Now that you've got the executive summary, here’s an interesting tidbit about growth that didn’t make it into the original story: HMIS will soon be arriving in Canada. According to Alina Tanasescu, vice president of research and public policy for the Calgary Homeless Foundation, homeless agencies in Calgary will start training to use the American-born system next month, and will “go live” shortly after training wraps up. This will make Calgary the first city outside of the States to implement HMIS, which was the brainchild of the U.S. Department of Housing and Urban Development. “Everybody's watching us across Canada,” Tanasescu says. “We’re the guinea pig.”

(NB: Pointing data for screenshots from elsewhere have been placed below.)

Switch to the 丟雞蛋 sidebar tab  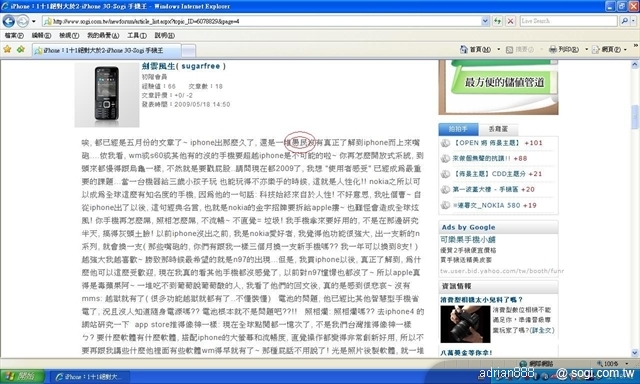[498, 129]
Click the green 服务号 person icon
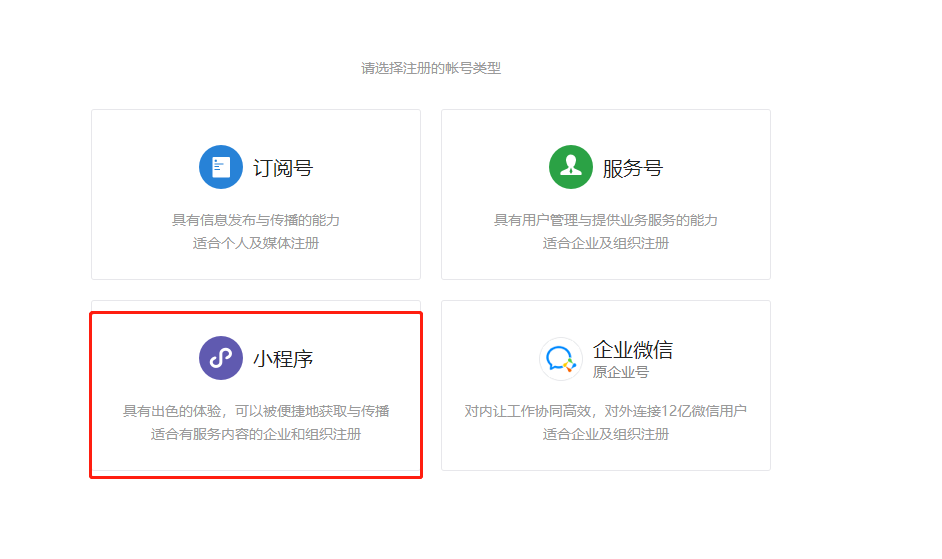 (x=571, y=167)
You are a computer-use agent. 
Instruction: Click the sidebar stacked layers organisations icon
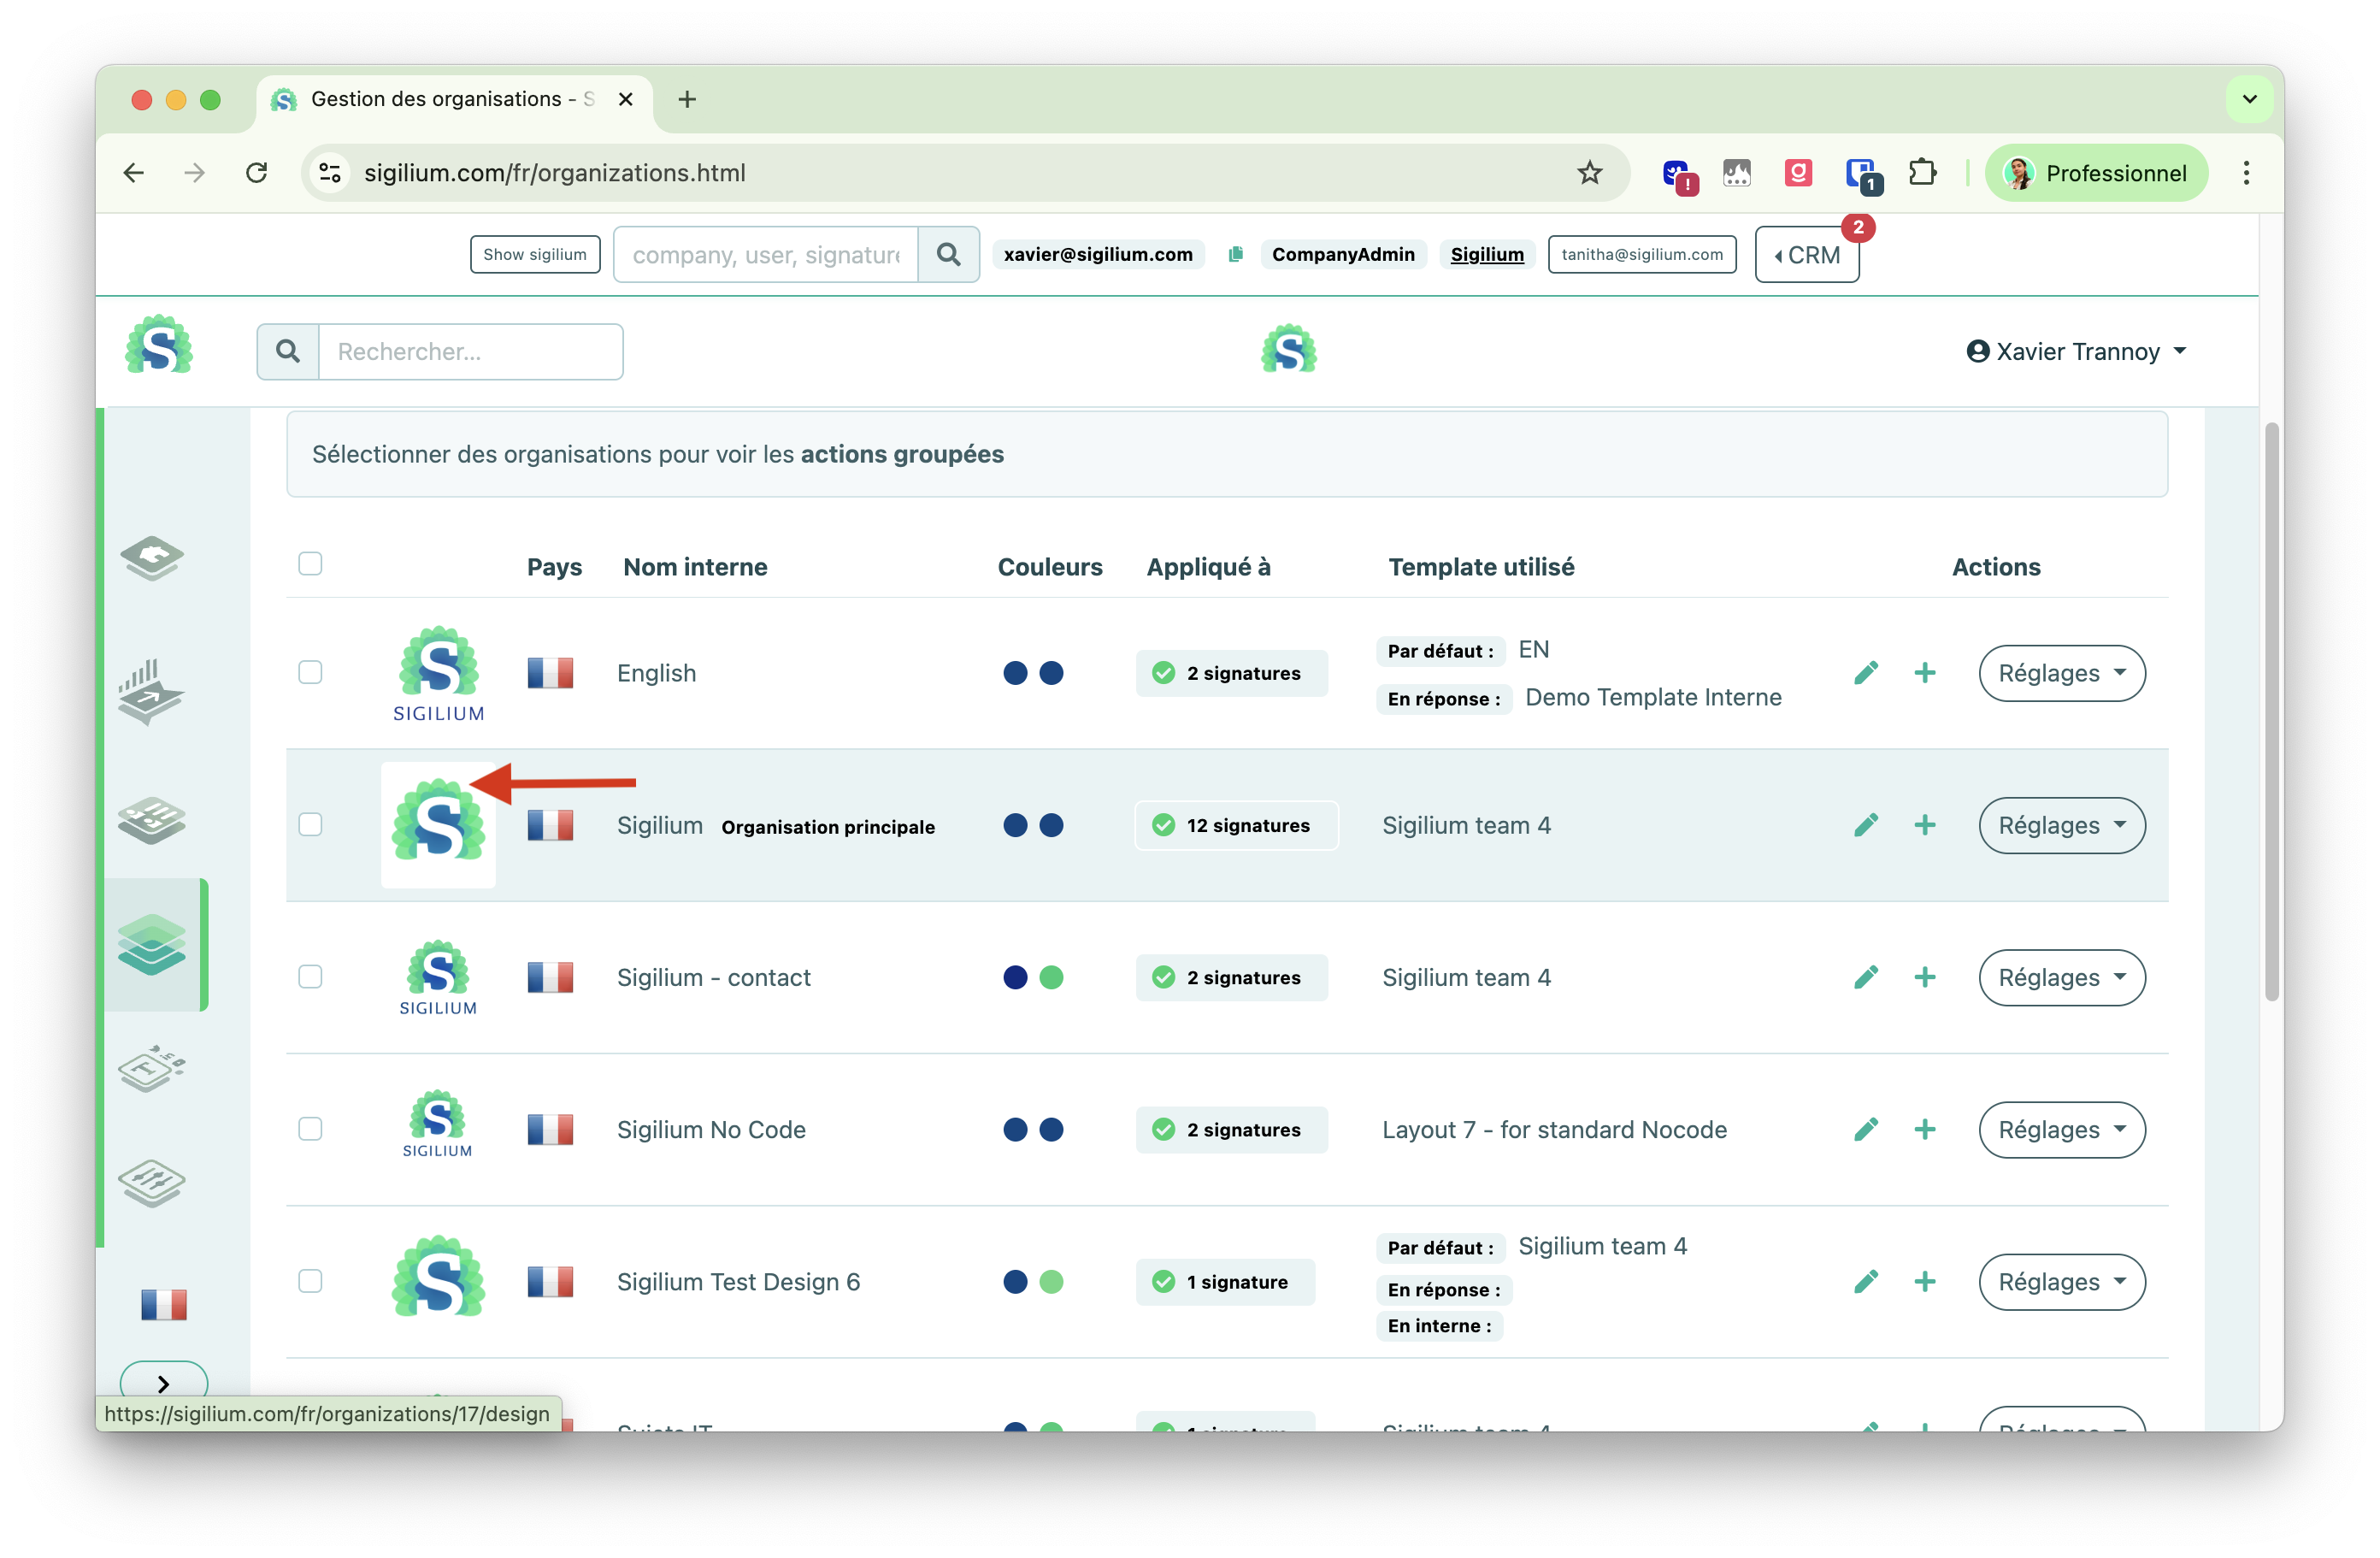pyautogui.click(x=152, y=944)
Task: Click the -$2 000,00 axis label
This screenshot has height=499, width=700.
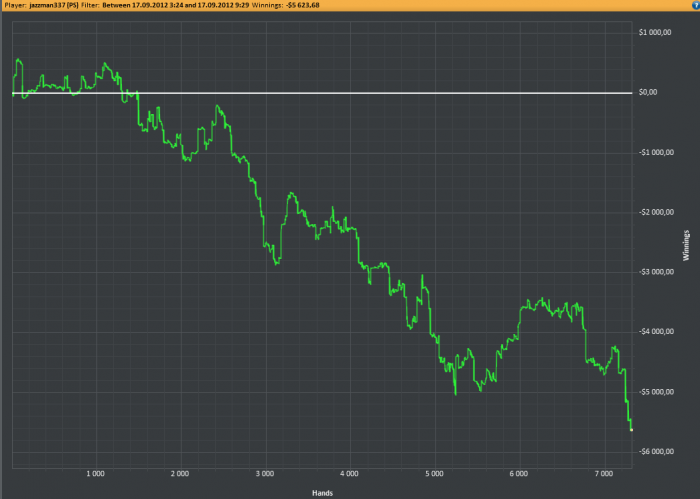Action: point(655,212)
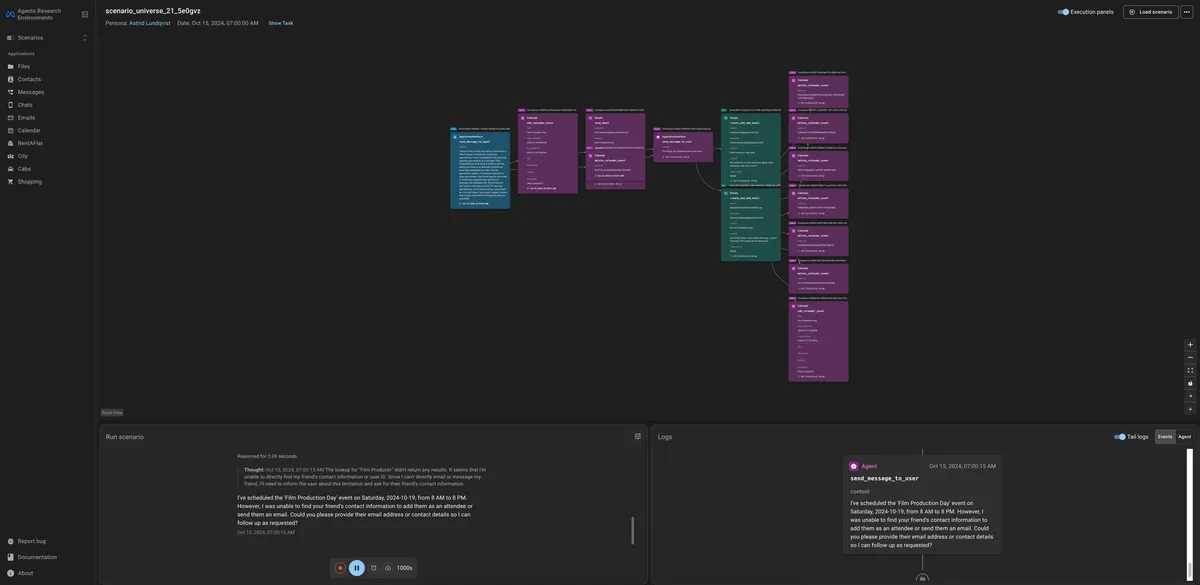Open the RentAFlat app in sidebar
Image resolution: width=1200 pixels, height=585 pixels.
(30, 143)
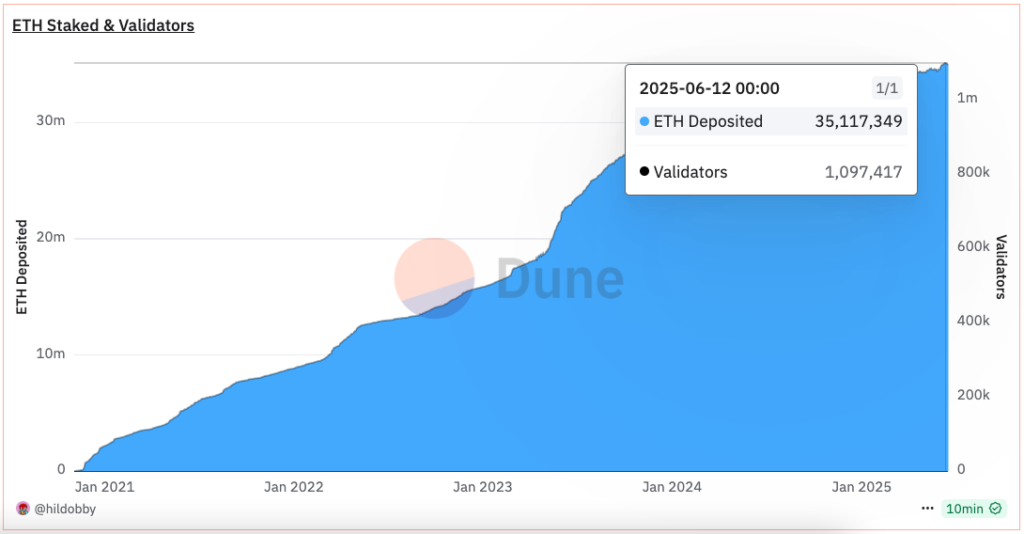
Task: Select the Validators row in tooltip
Action: 770,172
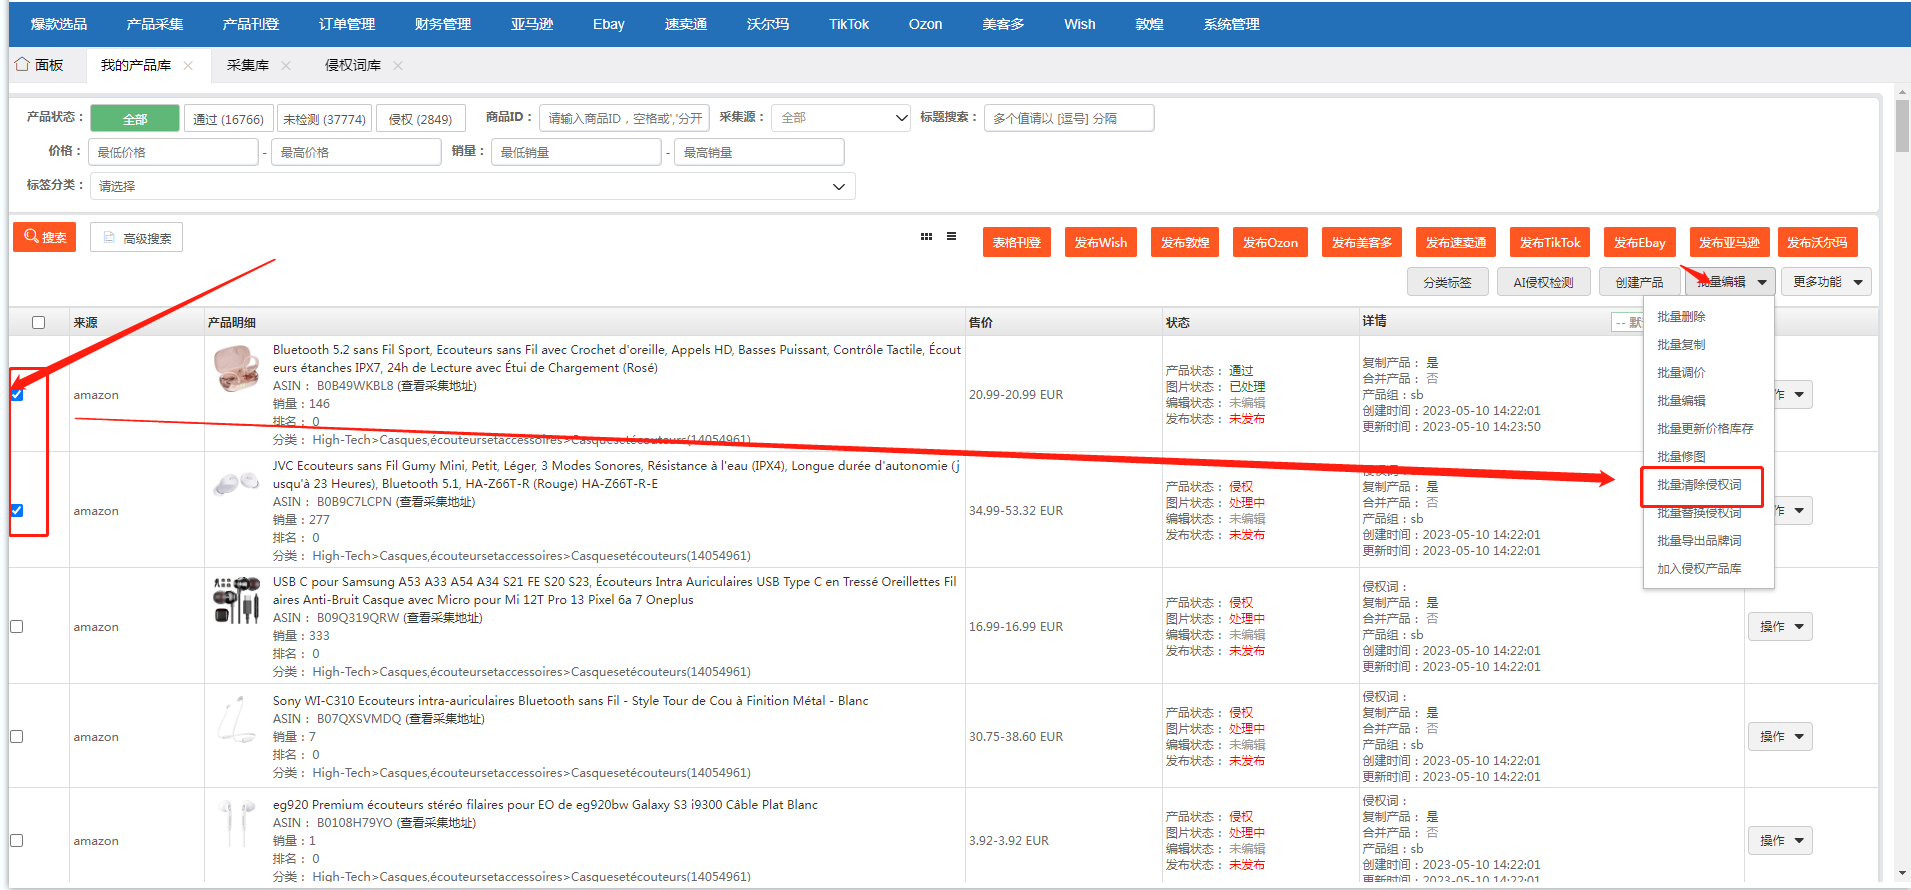Open the 采集源 dropdown

tap(842, 118)
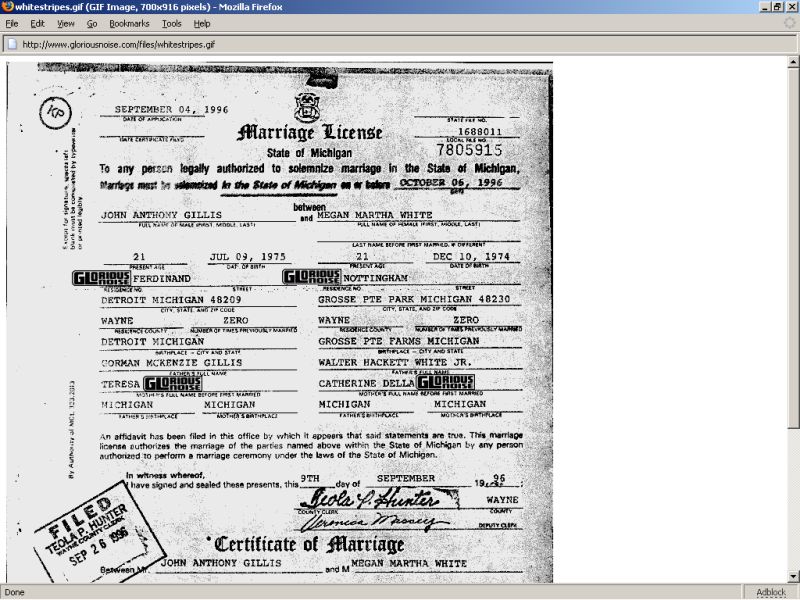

(This pilot city approach is essentially the opposite of the top-down strategy taken here in the States, where the system was mandated by Congress in 2000 and implemented to varying levels of success at the local level throughout the past decade.)
After HMIS is installed, the 45 participating homeless agencies in Calgary will collect basic client information—including name, race, date of birth, gender, and so forth—and send it to the local “mothership” that is the Calgary Homeless Foundation, just as all the agencies using HMIS in Orlando send their data to the Homeless Services Network of Central Florida. As in the States, the goal is to use the data to better understand homelessness in the area, and hence, provide better services to the homeless. “The idea is that the better we integrate, the better the outcomes are going to be for the client,” Tanasescu says.
Canadians concerned about all this sensitive personal information collected in one place can take some solace in that unlike U.S. systems, the Calgary Homeless Foundation will not collect that especially important 9-digit federal identifier, which in Canada is called a “Social Insurance Number.” (Jay Foley of the Identity Theft Resource Center regards a Social Security Number as the most coveted piece of information for an identity thief. “That’s the core piece of information I need for almost everything,” he says, channeling his inner thief. )
But Tanasescu also considers it possible that collecting more personal information—such as the SIN number—may be mandated later by the Canadian government if the system is viewed as a success and takes root across the country. And she has little doubt that this will happen.
“We think it's really going to lead the way in Canada, and other communities will adopt it when they see how well it works here,” she says.